The possibility that D1 and D2 dopamine receptors are axonally transported in the nigro-striatal pathway has been investigated in the rat by placing a coronal knife cut (sparing the striato-nigral pathway) through the medial forebrain bundle (MFB) and autoradiographically examining the density of D2 (as labeled by [3H]spiperone in the presence of ketanserin) and D1 (as labeled by [3H]SCH 23390) receptors. The efficacy of MFB transection has been assessed by measuring in parallel the binding of [3]ketanserin, a ligand that has been reported to be axonally transported in this bundle. At 12 h post-transection, there was a minor accumulation of [3H]spiperone binding on both sides of the transection. However, (+)butaclamol (1 microM) failed to displace the ligand build-up at the knife cut, thus demonstrating the nonspecific nature of [3H]spiperone accumulation. Similar results were observed at 24, 48, and 72 h after severing the MFB. MFB transection also failed to cause changes in specific [3H]SCH 23390 binding at the knife cut at 12-72 h post-surgery.
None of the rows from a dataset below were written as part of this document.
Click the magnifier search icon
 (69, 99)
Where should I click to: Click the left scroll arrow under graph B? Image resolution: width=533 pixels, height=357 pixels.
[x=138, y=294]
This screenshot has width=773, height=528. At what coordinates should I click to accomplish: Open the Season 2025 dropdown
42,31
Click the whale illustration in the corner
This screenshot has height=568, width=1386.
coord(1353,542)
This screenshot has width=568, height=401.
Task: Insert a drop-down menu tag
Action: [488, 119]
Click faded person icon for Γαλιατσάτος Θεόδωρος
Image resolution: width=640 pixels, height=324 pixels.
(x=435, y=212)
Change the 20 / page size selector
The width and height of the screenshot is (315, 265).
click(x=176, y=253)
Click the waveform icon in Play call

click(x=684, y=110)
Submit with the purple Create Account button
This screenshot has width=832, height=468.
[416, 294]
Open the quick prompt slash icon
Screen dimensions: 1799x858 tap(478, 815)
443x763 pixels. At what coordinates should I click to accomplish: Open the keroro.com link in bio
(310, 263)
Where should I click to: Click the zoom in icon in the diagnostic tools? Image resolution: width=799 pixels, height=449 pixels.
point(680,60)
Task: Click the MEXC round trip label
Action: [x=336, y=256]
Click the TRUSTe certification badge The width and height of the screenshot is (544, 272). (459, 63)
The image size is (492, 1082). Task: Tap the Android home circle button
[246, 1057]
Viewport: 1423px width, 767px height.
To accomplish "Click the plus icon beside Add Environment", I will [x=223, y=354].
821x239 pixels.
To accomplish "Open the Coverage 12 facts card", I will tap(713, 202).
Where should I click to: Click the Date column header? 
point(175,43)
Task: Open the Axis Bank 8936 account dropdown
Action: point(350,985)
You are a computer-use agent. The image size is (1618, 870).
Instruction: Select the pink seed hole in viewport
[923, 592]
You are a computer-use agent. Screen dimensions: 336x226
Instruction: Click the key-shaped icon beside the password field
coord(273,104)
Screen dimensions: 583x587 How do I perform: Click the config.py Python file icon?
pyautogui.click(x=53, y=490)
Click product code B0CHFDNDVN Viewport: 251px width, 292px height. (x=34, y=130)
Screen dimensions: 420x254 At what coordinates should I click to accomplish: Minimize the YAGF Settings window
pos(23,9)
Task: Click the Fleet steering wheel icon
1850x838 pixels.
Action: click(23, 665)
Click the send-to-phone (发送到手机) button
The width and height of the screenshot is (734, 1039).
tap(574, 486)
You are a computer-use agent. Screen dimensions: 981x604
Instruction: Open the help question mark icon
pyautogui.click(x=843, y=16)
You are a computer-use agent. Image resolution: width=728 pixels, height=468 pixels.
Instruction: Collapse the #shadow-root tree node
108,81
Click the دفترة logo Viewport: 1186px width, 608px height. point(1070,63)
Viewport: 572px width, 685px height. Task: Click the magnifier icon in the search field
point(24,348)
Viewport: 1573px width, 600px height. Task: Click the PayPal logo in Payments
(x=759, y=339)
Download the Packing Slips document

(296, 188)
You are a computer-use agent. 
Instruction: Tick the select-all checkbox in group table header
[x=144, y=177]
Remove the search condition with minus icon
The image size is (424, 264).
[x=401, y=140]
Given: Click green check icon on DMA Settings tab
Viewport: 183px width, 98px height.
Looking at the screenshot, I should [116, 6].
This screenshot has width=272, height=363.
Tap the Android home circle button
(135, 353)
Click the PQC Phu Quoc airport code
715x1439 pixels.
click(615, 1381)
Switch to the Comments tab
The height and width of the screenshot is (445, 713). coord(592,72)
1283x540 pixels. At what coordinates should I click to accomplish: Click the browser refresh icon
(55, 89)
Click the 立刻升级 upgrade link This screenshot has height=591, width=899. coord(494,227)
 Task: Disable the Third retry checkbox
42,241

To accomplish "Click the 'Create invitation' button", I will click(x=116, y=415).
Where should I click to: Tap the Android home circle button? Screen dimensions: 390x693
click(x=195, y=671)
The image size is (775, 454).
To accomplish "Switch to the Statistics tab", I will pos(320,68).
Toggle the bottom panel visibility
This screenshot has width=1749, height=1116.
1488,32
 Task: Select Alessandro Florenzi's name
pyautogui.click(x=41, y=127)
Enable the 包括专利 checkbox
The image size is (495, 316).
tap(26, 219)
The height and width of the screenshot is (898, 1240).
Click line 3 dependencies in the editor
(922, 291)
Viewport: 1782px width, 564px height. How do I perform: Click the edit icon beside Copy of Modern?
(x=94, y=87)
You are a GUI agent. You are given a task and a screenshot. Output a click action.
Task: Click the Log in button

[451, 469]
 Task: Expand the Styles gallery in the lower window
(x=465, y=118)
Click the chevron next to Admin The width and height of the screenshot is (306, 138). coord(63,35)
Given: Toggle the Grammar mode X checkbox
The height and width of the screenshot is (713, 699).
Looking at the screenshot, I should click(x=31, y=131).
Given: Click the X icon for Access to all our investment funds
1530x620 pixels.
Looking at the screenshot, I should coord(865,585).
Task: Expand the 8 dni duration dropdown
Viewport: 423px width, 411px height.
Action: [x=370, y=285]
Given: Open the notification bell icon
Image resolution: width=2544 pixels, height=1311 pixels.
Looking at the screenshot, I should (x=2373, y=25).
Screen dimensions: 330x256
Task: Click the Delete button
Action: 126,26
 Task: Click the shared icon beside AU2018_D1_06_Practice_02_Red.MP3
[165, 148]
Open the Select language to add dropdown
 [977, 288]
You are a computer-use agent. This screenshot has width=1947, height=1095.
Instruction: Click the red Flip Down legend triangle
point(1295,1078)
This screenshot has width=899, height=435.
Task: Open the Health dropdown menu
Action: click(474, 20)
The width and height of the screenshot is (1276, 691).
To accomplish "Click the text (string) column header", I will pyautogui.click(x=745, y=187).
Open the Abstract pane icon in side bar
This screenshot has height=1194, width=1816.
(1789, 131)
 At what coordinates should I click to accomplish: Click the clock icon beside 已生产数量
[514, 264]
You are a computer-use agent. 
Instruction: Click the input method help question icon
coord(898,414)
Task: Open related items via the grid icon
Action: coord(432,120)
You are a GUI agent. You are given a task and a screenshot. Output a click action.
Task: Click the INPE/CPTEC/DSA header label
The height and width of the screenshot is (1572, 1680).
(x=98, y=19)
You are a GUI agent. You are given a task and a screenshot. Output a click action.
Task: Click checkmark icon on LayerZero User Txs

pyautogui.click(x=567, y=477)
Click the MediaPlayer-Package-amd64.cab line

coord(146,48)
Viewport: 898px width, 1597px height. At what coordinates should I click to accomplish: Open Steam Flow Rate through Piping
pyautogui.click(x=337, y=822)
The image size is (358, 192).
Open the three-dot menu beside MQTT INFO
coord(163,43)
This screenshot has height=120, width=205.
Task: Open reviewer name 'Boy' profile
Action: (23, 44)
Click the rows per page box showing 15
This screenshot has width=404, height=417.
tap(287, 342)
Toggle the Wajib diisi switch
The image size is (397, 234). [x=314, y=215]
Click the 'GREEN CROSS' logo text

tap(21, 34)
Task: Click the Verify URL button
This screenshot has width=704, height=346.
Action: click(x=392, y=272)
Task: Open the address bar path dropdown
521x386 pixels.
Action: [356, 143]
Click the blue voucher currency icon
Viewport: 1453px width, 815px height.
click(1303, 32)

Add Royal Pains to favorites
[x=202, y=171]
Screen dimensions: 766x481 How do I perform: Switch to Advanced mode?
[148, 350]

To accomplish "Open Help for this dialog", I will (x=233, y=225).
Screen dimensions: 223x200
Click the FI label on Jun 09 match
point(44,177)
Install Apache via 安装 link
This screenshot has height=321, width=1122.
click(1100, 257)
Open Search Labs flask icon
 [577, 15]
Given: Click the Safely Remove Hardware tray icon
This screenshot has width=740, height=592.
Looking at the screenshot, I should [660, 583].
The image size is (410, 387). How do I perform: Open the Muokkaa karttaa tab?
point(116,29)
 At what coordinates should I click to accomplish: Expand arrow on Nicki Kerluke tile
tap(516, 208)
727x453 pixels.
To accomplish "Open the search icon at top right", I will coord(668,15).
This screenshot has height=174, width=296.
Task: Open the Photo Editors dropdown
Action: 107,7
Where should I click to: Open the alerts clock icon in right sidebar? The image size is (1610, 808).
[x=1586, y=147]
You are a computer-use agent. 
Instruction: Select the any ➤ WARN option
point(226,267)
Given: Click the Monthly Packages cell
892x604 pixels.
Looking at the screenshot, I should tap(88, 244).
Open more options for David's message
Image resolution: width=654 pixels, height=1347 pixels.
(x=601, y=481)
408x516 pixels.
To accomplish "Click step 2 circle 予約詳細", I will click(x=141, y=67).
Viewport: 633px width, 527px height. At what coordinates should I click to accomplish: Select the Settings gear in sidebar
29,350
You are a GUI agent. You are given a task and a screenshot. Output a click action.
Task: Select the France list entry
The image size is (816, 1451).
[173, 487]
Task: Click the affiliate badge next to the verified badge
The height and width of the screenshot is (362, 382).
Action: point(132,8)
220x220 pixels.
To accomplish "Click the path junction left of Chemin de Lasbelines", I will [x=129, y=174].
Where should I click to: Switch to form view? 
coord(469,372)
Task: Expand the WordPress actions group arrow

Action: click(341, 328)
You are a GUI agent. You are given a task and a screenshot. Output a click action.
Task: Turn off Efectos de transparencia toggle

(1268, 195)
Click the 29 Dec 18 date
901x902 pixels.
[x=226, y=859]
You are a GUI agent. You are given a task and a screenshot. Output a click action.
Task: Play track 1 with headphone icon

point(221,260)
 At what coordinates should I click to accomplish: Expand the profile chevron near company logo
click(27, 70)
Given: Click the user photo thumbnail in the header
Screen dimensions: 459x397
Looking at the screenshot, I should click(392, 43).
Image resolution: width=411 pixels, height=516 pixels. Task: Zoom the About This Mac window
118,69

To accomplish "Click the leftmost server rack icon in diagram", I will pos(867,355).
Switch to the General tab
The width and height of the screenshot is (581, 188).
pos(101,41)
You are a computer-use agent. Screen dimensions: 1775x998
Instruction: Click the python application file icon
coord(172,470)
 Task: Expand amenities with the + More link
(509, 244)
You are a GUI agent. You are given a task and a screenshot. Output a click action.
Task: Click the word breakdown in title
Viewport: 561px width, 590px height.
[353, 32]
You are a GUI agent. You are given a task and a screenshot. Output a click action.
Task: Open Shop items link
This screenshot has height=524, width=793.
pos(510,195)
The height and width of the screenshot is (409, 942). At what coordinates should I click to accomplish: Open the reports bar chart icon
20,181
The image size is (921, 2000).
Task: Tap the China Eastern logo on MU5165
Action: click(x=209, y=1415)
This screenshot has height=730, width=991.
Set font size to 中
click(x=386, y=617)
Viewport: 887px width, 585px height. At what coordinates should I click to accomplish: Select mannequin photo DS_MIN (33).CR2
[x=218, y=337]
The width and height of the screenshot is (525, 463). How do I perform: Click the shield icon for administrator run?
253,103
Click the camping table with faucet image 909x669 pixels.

In contrast, a dramatic accumulation of [3H]ketanserin binding sites was observed rostral and caudal to the cut at 12 h post-transection, attesting to the efficacy of the lesion. These results confirm the existence of both anterograde and retrograde transport of [3H]ketanserin binding sites and suggest that D1 and D2 receptors are not axonally transported in fibers of the nigro-striatal pathway.